Above: Dancers from the Complex Performing Arts Center. Below: The start of the dedication of the MLK mural.
By Linda Lemmon
Town Crier Editor
PUTNAM — Laced together with hope and quotes from Martin Luther King Jr. the MLK mural was dedicated June 20.
MLK in the mural, already secure in his home on the outside wall of the Hale YMCA, seemed to gaze down on the committee members, painters, officials and members of the public. More a year in the making the Dot Burnworth, chair of the committee, traced the steps it took. She thought fund-raising would be the toughest but bankHometown, Centreville Bank and the Jewett City Savings Bank stepped up. Then the Putnam Arts Council, the Artist Guild, Putnam Rotary Club, PSA, Weiss, Hale & Zahansky, Sawmill Pottery, the YMCA, Rise Up for Arts, the Newell D. Hale Foundation and the Town of Putnam helped. Then the community stepped up. “The support was overwhelming” she said. The entire $15,000 budget was funded within one month.
Emida Roller, who has done nine other murals in this Connecticut project, said a record 128 surveys of the northeast corner residents about what MLK meant here came in. “Usually I would get 30, maybe 40.” Guided by the surveys, “Teach Peace” is the title of the mural created on 15 aluminum panels and it’s completely local from Prudence Crandall in 1833 through the Putnam Underground to modern times populated with local models and even local flowers.
Putnam Mayor Barney Seney said “This couldn’t be done without community support. This is a great day for Putnam.”

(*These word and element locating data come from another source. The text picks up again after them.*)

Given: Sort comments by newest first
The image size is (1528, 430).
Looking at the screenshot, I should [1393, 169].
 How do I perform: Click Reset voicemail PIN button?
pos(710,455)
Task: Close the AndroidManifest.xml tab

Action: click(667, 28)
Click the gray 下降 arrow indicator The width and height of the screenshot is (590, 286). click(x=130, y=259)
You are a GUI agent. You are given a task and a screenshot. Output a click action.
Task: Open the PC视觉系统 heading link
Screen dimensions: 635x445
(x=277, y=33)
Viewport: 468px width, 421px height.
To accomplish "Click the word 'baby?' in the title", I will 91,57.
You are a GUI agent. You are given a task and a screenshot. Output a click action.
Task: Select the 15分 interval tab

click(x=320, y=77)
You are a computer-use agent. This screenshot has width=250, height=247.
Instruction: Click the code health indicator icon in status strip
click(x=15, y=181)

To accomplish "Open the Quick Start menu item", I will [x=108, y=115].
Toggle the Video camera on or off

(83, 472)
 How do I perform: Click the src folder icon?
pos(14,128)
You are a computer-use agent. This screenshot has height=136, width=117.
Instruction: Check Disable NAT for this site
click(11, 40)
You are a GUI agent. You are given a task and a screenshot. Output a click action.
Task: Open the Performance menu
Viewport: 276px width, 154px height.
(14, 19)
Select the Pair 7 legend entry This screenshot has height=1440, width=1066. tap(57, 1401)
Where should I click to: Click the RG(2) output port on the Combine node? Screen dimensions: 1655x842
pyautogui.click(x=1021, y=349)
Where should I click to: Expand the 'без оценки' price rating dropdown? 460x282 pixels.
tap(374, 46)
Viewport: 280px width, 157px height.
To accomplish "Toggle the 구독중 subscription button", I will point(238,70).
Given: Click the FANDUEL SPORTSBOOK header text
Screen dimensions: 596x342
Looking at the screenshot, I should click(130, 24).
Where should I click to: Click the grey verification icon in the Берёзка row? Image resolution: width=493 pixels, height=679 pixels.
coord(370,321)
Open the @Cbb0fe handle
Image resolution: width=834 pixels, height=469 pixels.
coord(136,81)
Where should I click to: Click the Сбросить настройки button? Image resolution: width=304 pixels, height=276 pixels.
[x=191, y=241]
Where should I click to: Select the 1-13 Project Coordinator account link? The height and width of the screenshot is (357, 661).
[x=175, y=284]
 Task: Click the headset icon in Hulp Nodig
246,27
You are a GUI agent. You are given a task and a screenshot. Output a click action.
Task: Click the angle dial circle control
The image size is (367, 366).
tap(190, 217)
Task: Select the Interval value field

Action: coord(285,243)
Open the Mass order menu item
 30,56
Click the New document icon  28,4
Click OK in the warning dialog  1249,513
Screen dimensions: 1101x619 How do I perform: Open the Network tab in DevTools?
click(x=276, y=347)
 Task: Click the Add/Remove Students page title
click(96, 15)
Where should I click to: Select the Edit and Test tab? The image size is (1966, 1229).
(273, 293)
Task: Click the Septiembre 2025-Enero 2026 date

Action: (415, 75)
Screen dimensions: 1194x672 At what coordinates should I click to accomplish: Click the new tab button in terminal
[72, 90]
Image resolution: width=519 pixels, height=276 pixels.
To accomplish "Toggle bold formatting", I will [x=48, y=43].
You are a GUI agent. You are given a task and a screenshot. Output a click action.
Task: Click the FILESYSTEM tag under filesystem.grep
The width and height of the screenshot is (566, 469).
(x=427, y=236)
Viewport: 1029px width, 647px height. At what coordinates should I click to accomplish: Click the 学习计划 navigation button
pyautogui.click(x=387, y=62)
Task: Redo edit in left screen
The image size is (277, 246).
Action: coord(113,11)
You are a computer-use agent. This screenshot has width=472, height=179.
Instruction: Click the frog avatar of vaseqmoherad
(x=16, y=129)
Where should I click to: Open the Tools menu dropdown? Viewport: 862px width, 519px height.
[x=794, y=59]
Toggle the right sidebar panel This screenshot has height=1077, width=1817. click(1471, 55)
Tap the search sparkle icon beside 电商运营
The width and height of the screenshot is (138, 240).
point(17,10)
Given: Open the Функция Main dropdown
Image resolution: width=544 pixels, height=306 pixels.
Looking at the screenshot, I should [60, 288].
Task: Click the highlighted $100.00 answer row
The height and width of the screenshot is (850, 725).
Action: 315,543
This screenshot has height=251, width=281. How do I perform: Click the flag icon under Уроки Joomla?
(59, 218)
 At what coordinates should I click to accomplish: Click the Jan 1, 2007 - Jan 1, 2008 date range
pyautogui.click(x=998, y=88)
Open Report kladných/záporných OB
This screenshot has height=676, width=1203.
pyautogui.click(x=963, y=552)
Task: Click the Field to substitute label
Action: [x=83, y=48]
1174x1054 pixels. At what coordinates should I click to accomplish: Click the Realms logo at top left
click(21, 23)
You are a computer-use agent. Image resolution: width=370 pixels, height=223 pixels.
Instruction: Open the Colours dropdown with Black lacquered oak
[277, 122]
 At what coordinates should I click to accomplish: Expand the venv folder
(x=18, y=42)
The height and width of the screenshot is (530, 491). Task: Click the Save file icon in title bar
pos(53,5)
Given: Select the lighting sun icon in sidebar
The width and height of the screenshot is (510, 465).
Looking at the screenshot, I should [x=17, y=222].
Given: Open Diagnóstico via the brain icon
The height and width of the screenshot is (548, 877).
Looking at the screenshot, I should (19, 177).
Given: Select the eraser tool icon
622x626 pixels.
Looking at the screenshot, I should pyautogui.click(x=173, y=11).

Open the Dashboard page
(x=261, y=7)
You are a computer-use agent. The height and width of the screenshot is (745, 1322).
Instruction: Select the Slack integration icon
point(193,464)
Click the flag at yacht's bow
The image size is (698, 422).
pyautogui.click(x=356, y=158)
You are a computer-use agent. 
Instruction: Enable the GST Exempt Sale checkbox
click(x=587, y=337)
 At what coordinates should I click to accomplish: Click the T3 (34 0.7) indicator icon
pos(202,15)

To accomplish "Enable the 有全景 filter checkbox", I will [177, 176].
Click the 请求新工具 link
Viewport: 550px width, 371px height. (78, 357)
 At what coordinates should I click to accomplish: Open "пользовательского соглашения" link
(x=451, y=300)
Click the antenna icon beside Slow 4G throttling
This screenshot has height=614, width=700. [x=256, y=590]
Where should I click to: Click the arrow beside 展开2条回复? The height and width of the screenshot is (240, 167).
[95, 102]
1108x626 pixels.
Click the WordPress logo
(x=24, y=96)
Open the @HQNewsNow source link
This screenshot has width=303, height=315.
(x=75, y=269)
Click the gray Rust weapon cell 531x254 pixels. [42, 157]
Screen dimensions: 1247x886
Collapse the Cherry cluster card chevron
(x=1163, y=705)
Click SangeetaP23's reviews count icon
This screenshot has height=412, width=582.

Amanda Kelly, executive director the Hale Y, said MLK’s message and the Y’s dovetail. “We welcome all.” Jim Zahansky, board chair of the Hale YMCA, said there is a clear synergy between us and RiseUP. Sierra Ings, a student at Quinebaug Valley Community College read her poem pressing linear over circles. She noted that a circle doesn’t have room to be anything else. Progress does go away “it gets run over.”